The costume design choice is also visually precise. The square case reads clearly on camera in a way that a round watch does not — it has corners that catch light, a geometric authority that registers even in a medium shot. The exposed screws give it texture and presence. On the wrist of a character dressed in the polished, controlled aesthetic of a network news anchor, it communicates exactly what it should: that this is a person who has been in the business long enough to develop specific tastes, and whose tastes run toward the enduring rather than the fashionable.
Why the Santos Endures
The Cartier Santos has been in continuous production, in various forms, for over a century. That is not a common achievement. Most watches are relaunched and repositioned; the Santos has simply remained itself — same square case, same exposed screws, same Roman numerals — updated in materials and movements but never reconceived. It has been worn by men and women, in boardrooms and cockpits and on red carpets, across twelve decades.

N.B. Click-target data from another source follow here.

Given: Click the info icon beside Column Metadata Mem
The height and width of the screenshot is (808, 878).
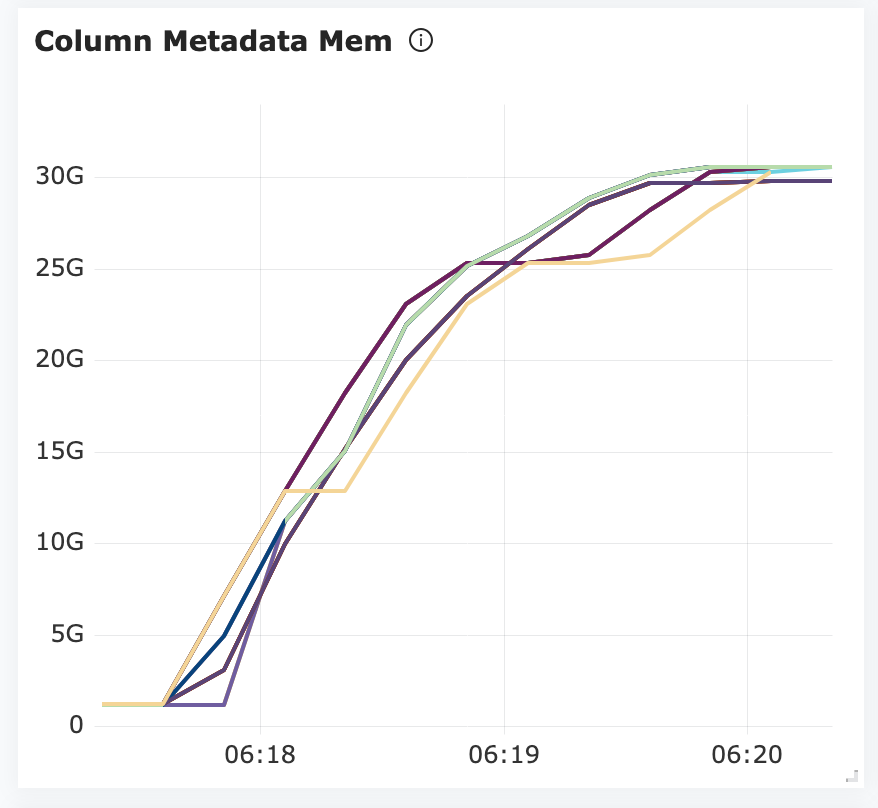Looking at the screenshot, I should pyautogui.click(x=421, y=41).
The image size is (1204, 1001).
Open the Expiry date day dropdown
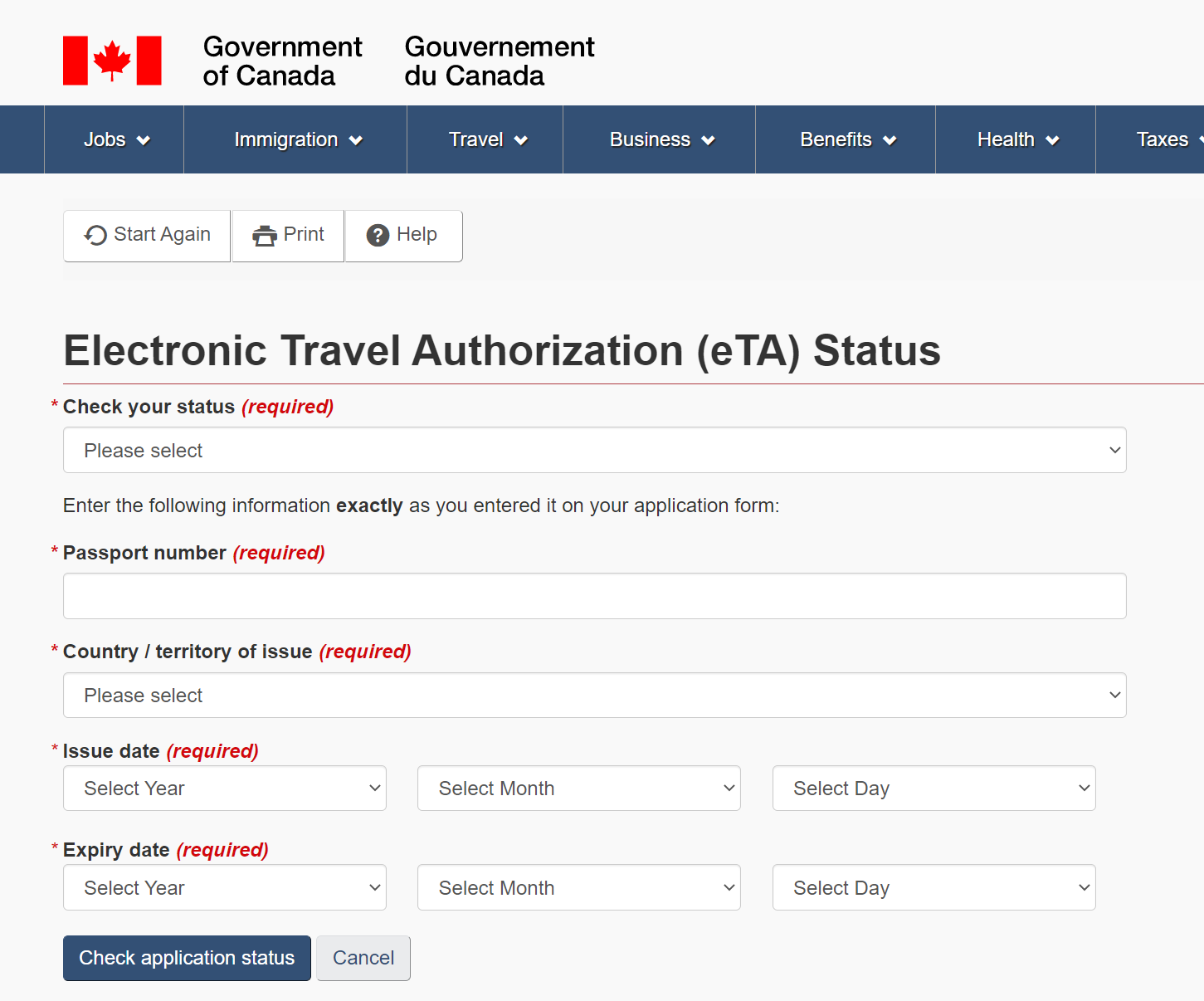click(x=933, y=888)
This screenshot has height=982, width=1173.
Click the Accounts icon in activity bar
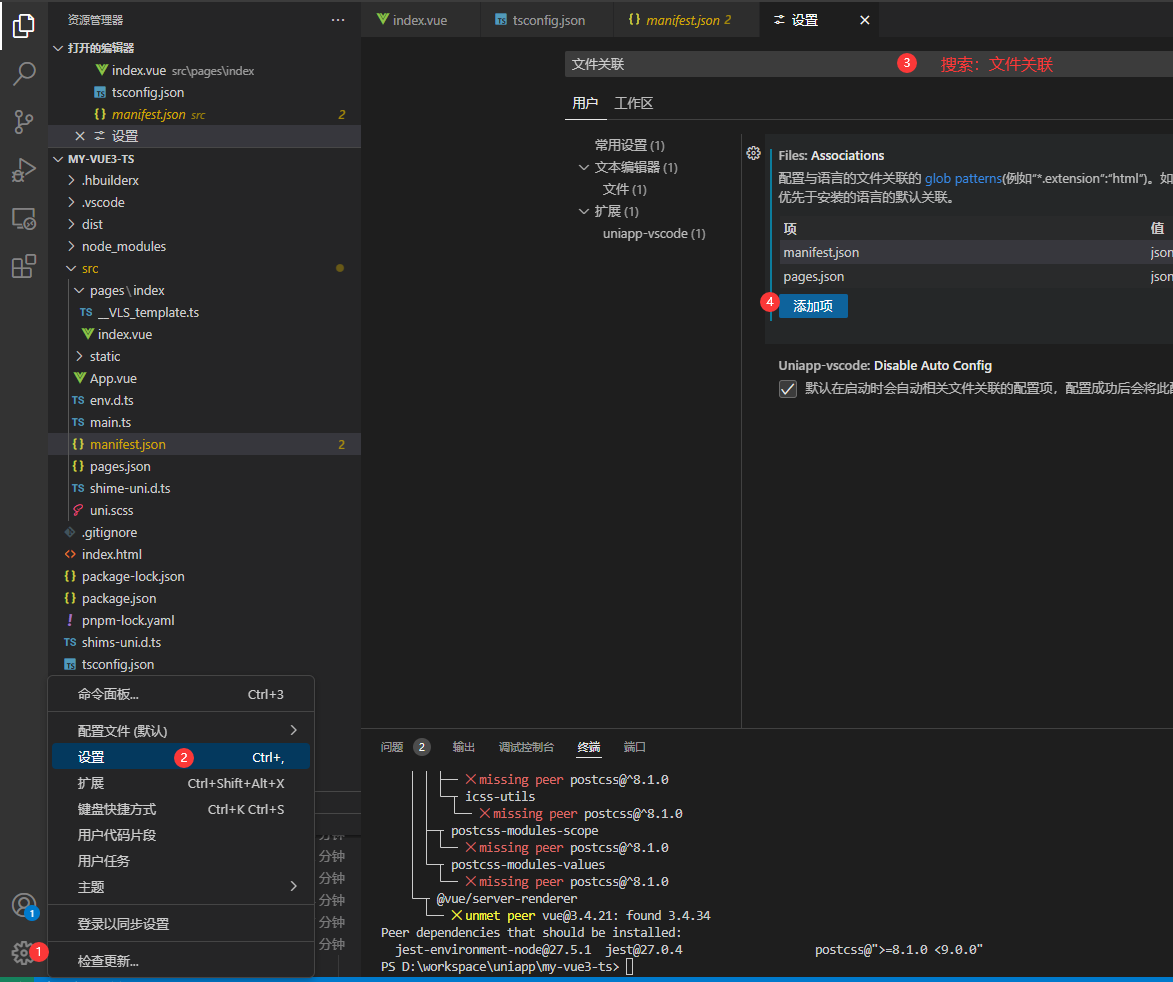pyautogui.click(x=23, y=905)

Its wearer on the set of The Morning Show is, by any reasonable measure, one of the most recognisable faces in television history. The watch that was built for a man who needed to read the time at a glance in 1904 sits on the wrist of a woman playing a character who lives by that same imperative in 2024. Some designs just keep finding the right wrist.
And at Spot.Watch — that's always worth noticing.